EXTRACT.

::::

The idea that a particular mantra must be assigned based on secret instructions promulgated by the Maharishi looks like magical thinking plus multi-level marketing. If anesthesia is the goal, any old word will do, and you don’t need to pay for it. Just keep repeating any sound until you achieve the desired level of insensibility, and Bob’s your uncle. TM is a franchise like McDonald’s, and the custom-made mantra is the special sauce.
You say you desire to help others, but that training to be a therapist “seems terribly serious and heavy.” Yes, psychotherapy and its training are weighty in the way TM is not. No wonder lightweights like Oprah (she fell for “The Secret”) or Dr. Oz (he tried to get me to refer patients to him for exploitation on his TV show) love it. The triviality of mindless repetition matches the triviality of their own approaches to living.
I am giving it to you straight here because I think you already get this and just want me to confirm it. The idea of suppressing suffering through repeating nonsense syllables is no more than escapism. The wise among us, I say, do not seek relief from the stress of this aliveness and its uncertainties but face up to what is in each moment, whether that is pain, pleasure, or anything else. They know that even if a kind of relief from suffering were attained through some procedure, it would be a shallow relief that would not stand up to a real-life challenge. What will a TM fan do when an irreplaceable friend or partner dies or when diagnosed with a terminal illness, repeat the mantra? Oh, please!

::::

PROBLEMS AND TASKS.
- A) In the passage about TM, what kind of business is TM compared to?
- B) List every public figure named in the passage about TM.
You won't need the records for this.

ENTRIES PROVIDED.
::::

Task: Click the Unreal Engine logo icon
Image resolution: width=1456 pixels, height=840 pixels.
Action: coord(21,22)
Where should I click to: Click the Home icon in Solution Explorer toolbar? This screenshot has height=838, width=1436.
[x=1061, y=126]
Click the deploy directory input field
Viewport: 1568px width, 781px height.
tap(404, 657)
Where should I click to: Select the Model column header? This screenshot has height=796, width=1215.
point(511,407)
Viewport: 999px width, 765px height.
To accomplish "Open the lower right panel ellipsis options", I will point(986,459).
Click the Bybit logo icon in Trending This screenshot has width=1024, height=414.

::::

ANSWERS TO THIS EXERCISE.
- A) A franchise like McDonald's, with the custom-made mantra as the special sauce.

- B) The Maharishi, Oprah, Dr. Oz